■ **WRITTEN REQUEST A**:
Please give the lines of the listing below, everything from the line containing "Task: Open network conditions icon" down to the line containing "Action: tap(453, 62)", as a JSON list of strings with one string per line. Leave out blank lines and pictures.

■ **PAGE**:
────
Filed by Central Pacific Financial Corp
Pursuant to Rule 425 of the Securities Act
of 1933, as amended, and deemed filed
pursuant to Rule 14d-2 and Rule 14a-12
under the Securities Exchange Act of
1934, as amended
Subject Company: CB Bancshares, Inc.
Commission File No. 333-104783
The following is a press release issued by Central Pacific Financial Corp. on March 15, 2004
Investor Contact: Neal Kanda VP & Treasurer (808) 544-0622 |
Media Contact: Ann Takiguchi PR/Communications Officer (808) 544-0685 |
|
neal.kanda@centralpacificbank.com |
ann.takiguchi@centralpacificbank.com |
NEWS RELEASE
CENTRAL PACIFIC INCREASES OFFER TO CB BANCSHARES, INC.
Honolulu, HI,March 15, 2004Central Pacific Financial Corp. (NYSE: CPF) announced today that it sent a letter to CB Bancshares, Inc. (NASDAQ: CBBI), substantially increasing its merger offer to $22.27 in cash and 2.4 shares of CPF stock for each share of CBBI stock, subject to customary conditions. To CBBI shareholders, the increased offer represents $87.26 per share, based on CPF's closing share price as of March 12, 2004. The total value of the offer is approximately $400 million based on the closing price of CPF common stock on March 12.
"This compelling offer delivers a substantial premium to City Bank's shareholders and reflects a significant adjustment for the recent improvements in City Bank's financial performance," said Clint Arnoldus, Chairman, President and CEO of Central Pacific Financial Corp. "We believe it would also offer our shareholders significant accretion and create a better bank for Hawaii."
Arnoldus added, "It's always been our desire to have a friendly, negotiated mergerwe again invite City Bank to sit down with us and iron out any potential issues during negotiations. Our desire to accomplish this merger on a friendly basis was made even clearer after we decided not to put forward a slate of directors for election to City Bank's board. Our letter to City Bank expressed our desire to work with their board to address social issues, which we've already proven we're willing to do by promising to protect jobs and open new branches to offset the closure of overlapping branches."
────
■ **WRITTEN REQUEST B**:
Quote everything in the press release above from "Honolulu, HI,March 15, 2004Central" down to "on March 12.".

■ **AVAILABLE RECORDS**:
────
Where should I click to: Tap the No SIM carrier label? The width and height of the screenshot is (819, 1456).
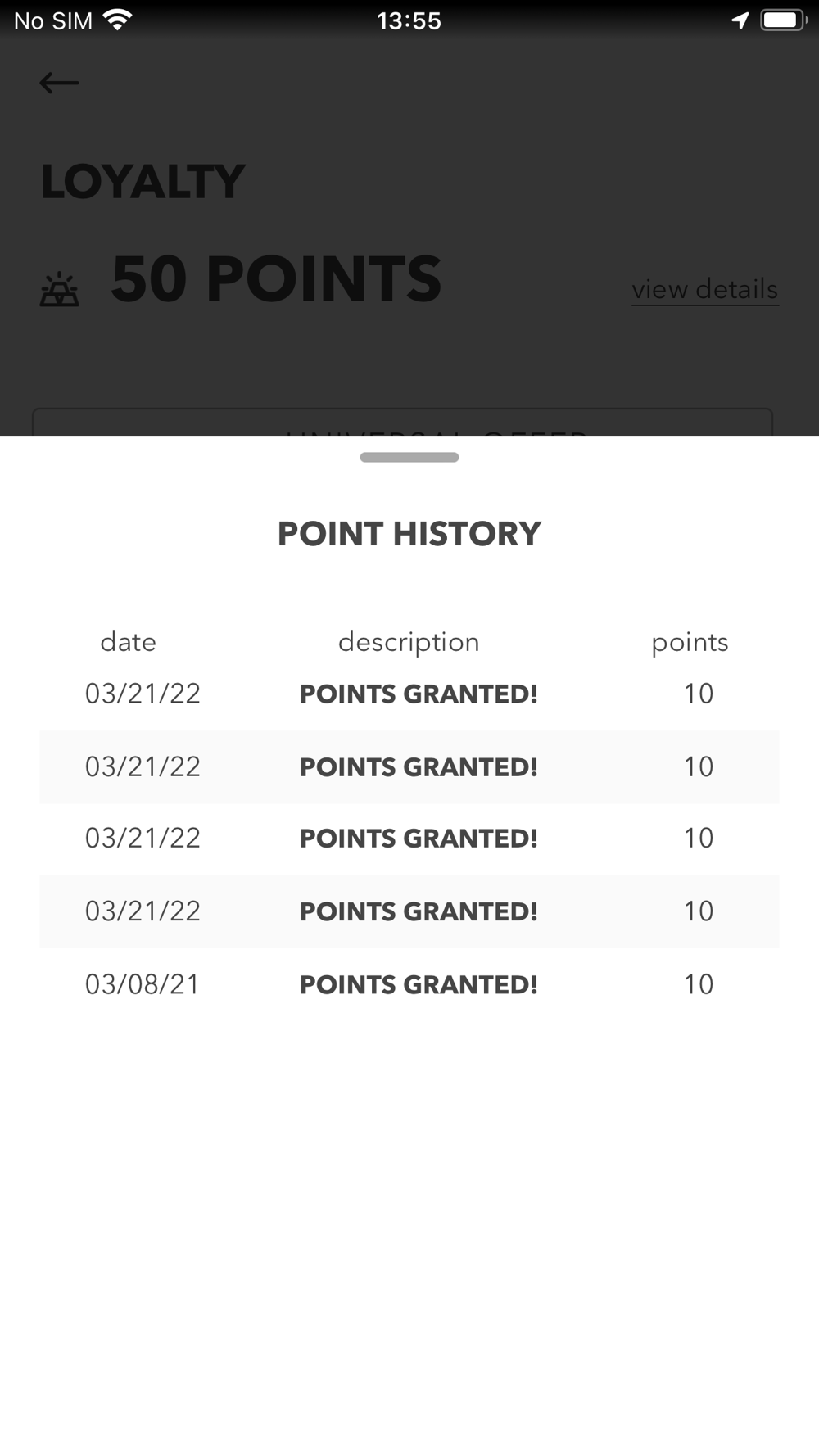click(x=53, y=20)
────
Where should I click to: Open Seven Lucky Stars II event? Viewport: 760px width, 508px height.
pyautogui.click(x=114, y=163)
────
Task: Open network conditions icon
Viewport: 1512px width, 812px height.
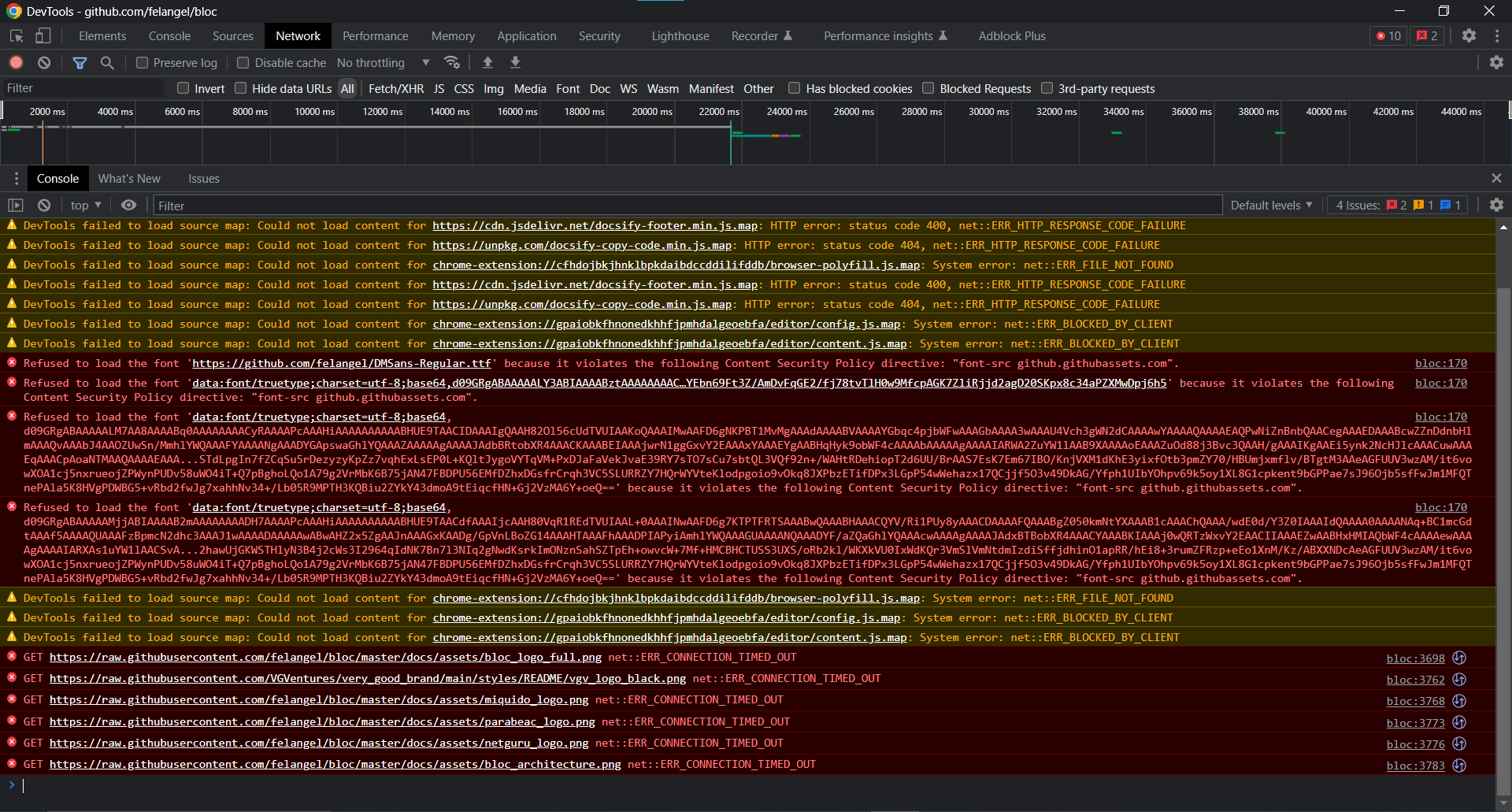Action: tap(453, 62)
────
■ **EXERCISE RESPONSE A**:
[
  "Task: Open network conditions icon",
  "Viewport: 1512px width, 812px height.",
  "Action: tap(453, 62)"
]

■ **EXERCISE RESPONSE B**:
Honolulu, HI,March 15, 2004Central Pacific Financial Corp. (NYSE: CPF) announced today that it sent a letter to CB Bancshares, Inc. (NASDAQ: CBBI), substantially increasing its merger offer to $22.27 in cash and 2.4 shares of CPF stock for each share of CBBI stock, subject to customary conditions. To CBBI shareholders, the increased offer represents $87.26 per share, based on CPF's closing share price as of March 12, 2004. The total value of the offer is approximately $400 million based on the closing price of CPF common stock on March 12.